Single molecule analysis of genome replication

All cells contain a complete copy of the organism's DNA, the genetic blueprint of life, packaged into discrete units called chromosomes. Since new cells need a copy of the genetic material, the chromosomes must be completely and accurately replicated before the cell can divide. Our research aims to determine how cells ensure that the replication of each chromosome is completed before cell division. Our experimental data have revealed the average pattern of chromosome replication in populations of millions of cells - that is the regions that are replicated first, second and so on. However, in preliminary data we have discovered that individual cells do not replicate their chromosomes with this 'average' pattern; the pattern of DNA replication in single cells is hidden by the population average. Consequently rare problems during DNA replication, including delays in completing replication, cannot currently be readily detected. Therefore, we are developing novel methods to directly measure DNA replication in single molecules. In one approach, we are using a transformative single-molecule sequencing technology to detect the pattern of DNA replication in thousands of long molecules. In addition, we will make use of recent advances in imaging technologies to directly visualise DNA replication in whole chromosomes. These complementary approaches will, for the first time, reveal the pattern of DNA replication on individual chromosomes. This is important because a single DNA replication error on one chromosome in a single cell division can give rise to genomic disorders, including cancer.

Complete, accurate genome replication is essential for life. Our long-term goal is to determine how cells faithfully complete genome replication. Errors in DNA replication occur on single molecules in individual cells; however these errors are hidden from view in genomic approaches that look at data from populations of several million cells. Currently, there are no genomic methods to study DNA replication in single cells or molecules. We will close this gap by pioneering two independent single-molecule techniques to discover how the genomes of individual cells are replicated. First, we will exploit recent dramatic advances in single-molecule DNA sequencing to directly detect base analogues that were incorporated during a pulse-chase experiment. This builds upon our demonstration that the MinION nanopore sequencer can clearly distinguish between natural bases (such as thymidine) and a base analogue (such as bromodeoxyuridine, BrdU) on ultra-long DNA sequence reads (>100 kb). Second, we will make use of a high-resolution DNA visualisation platform (called Irys) to detect the pattern of DNA replication in chromosome-length molecules. This will allow us to determine the location of active replication origins and the location of replication termination sites, in thousands on individual molecules. Together these experiments will provide the first high-resolution, whole-genome view of chromosome replication in single molecules. Our work with both wild-type and perturbed cells will allow us to discover mechanisms that contribute to stable genome inheritance.

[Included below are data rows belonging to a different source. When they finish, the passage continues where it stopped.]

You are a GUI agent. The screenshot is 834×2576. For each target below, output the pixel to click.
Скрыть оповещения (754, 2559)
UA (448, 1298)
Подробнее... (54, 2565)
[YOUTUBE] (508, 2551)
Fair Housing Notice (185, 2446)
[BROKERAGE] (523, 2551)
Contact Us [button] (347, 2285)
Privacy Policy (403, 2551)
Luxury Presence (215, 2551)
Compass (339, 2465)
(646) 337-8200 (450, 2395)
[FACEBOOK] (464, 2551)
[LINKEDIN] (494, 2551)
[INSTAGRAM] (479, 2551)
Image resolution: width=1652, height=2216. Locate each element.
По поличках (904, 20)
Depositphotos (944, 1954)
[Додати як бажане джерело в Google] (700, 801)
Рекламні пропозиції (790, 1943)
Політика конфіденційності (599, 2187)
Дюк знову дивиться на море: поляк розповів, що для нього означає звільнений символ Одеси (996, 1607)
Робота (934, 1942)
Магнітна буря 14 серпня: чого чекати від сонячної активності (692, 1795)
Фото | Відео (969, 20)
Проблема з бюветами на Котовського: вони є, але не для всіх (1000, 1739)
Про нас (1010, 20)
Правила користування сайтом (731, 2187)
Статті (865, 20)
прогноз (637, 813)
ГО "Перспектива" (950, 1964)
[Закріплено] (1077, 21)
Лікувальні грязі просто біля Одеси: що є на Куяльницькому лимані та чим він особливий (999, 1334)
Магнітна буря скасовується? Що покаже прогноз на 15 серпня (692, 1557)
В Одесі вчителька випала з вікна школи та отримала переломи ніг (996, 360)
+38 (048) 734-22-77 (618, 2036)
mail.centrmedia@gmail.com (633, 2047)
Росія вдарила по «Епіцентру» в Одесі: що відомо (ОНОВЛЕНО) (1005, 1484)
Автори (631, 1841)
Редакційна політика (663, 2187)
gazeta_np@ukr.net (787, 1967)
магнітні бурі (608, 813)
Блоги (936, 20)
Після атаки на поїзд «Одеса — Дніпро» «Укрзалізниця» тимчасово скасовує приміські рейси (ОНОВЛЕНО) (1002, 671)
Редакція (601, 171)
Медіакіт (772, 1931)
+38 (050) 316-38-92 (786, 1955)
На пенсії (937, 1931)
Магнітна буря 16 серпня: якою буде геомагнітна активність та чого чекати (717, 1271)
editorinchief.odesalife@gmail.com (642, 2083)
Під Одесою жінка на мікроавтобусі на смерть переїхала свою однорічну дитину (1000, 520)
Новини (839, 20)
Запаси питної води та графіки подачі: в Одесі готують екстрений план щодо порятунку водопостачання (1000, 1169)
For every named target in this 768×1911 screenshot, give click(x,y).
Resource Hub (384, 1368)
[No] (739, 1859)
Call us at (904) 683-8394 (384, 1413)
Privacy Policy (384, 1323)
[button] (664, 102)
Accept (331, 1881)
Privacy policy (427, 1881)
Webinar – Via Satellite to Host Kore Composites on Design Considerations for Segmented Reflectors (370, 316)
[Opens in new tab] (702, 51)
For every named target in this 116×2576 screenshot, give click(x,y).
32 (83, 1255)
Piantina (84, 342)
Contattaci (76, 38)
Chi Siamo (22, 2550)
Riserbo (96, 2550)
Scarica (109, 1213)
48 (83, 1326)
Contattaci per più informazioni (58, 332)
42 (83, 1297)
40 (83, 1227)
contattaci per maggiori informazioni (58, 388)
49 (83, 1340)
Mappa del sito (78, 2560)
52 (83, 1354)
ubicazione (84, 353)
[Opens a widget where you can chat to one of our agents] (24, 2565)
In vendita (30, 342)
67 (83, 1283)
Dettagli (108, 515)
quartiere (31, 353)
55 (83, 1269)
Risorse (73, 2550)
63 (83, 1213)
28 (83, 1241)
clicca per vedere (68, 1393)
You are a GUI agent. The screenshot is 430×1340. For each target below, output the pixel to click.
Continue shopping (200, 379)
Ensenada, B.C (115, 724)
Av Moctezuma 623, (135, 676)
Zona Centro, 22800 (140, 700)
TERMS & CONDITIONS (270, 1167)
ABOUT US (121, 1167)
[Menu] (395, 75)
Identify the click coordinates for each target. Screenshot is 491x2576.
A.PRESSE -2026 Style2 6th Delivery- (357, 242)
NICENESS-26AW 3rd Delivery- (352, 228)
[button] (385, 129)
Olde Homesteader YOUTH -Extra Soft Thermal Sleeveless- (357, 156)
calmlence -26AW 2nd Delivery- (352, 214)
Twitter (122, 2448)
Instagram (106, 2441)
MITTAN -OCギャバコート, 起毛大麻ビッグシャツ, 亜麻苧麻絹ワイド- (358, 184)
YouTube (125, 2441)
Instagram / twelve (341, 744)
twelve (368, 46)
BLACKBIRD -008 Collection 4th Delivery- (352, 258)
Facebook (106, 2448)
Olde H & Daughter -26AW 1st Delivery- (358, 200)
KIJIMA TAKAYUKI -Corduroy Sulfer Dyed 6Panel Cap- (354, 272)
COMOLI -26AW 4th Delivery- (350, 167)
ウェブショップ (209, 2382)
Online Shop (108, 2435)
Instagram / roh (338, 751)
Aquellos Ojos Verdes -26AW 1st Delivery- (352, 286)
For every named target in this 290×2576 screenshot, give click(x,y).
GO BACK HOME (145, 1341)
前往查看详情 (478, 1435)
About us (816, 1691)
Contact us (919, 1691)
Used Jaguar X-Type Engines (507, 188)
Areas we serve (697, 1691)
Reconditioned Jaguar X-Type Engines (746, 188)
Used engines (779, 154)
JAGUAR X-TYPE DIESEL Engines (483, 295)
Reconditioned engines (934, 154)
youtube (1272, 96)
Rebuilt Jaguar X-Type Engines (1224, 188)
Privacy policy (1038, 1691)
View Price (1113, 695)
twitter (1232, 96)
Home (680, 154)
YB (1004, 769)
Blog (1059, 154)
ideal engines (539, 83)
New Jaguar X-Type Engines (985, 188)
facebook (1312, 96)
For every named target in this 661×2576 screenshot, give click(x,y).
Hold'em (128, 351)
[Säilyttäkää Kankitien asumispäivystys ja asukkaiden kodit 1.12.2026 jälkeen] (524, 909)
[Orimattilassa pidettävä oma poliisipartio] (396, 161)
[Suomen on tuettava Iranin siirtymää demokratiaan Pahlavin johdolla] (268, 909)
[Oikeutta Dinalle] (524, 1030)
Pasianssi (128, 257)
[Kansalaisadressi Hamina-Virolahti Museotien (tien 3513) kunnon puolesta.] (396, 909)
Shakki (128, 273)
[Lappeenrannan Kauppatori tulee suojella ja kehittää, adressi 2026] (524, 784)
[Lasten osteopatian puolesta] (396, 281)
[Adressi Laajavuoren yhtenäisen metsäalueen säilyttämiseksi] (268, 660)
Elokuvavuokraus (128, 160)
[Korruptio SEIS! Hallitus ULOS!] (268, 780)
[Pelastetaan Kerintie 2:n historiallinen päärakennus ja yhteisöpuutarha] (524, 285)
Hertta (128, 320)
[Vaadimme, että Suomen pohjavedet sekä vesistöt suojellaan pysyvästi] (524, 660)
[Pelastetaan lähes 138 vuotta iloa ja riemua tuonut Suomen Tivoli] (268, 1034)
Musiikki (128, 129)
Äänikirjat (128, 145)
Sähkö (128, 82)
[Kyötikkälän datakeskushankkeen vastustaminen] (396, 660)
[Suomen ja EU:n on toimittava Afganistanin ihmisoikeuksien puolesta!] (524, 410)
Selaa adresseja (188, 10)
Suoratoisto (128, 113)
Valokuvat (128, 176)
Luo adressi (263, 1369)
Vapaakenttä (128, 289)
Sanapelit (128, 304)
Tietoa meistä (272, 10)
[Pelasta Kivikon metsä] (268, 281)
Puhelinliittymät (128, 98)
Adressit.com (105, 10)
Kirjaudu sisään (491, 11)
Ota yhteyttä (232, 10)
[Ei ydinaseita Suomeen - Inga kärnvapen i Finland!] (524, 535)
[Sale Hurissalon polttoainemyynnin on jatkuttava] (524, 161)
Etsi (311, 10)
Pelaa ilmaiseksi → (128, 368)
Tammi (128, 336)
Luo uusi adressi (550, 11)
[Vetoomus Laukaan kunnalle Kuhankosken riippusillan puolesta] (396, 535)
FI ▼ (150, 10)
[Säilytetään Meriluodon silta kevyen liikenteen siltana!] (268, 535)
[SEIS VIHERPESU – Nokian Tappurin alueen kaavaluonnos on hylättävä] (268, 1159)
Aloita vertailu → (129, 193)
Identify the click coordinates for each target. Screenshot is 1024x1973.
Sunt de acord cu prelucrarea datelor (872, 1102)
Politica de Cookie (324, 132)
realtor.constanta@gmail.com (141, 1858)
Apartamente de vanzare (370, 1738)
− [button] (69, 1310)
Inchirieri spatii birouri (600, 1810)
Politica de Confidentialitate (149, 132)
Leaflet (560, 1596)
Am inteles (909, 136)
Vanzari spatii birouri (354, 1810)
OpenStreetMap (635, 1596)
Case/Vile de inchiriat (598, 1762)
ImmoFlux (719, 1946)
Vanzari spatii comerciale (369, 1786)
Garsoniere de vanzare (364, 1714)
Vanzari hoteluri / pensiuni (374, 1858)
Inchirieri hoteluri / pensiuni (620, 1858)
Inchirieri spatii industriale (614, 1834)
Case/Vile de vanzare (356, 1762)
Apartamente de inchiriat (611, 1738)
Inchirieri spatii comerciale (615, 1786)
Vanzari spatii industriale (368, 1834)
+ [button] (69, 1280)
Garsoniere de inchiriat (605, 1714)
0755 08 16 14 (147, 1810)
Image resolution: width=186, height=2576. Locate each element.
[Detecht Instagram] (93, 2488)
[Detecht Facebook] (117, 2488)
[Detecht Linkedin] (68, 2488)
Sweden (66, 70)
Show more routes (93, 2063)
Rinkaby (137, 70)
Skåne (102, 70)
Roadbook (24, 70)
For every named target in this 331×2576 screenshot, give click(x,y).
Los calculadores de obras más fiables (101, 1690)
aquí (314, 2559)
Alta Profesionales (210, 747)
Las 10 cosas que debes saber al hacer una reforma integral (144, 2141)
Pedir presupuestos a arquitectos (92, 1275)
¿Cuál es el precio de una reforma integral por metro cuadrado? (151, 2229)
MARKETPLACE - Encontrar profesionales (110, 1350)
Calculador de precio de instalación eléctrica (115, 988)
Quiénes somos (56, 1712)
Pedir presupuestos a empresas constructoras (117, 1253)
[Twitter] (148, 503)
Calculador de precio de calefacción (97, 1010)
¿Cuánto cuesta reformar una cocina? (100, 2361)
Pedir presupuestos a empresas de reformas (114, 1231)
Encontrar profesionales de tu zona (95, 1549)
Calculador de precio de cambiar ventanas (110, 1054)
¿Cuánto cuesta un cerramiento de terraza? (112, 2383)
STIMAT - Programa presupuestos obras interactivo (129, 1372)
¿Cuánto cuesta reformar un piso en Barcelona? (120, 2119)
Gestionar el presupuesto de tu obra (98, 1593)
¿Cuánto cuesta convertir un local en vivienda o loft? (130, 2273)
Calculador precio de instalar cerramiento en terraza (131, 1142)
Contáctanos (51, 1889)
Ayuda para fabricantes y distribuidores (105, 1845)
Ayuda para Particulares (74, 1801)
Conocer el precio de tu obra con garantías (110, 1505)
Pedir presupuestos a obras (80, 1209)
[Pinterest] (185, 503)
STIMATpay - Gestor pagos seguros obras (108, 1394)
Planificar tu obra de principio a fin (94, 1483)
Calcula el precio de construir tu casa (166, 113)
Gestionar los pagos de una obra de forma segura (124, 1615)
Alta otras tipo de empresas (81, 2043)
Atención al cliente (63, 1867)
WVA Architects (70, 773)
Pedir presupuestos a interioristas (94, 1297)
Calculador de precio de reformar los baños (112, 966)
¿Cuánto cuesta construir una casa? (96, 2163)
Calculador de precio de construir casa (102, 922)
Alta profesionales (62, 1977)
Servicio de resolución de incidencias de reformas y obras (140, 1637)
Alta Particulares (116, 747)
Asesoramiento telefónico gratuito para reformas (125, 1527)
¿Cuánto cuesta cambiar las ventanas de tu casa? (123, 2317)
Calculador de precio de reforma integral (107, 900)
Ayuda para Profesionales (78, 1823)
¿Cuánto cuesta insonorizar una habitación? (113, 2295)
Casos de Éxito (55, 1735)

Who will benefit from this research?

The proposed work has long-term healthcare implications that will be of potential benefit to a wide range of patient groups, in particular cancer sufferers. Disruption of the regulation of DNA replication contributes to genome instability by leading to chromosome breaks, translocations and aneuploidy. Genomic regions with few active replication origins are hotspots for rearrangements in cancer. Outcomes from the proposed research will provide novel mechanistic insights to genome replication and the human diseases associated with its deregulation, including cancer and developmental disorders. Thus, the biomedical implications of this work fit within the BBSRC's Strategic Research Priority "Bioscience for health".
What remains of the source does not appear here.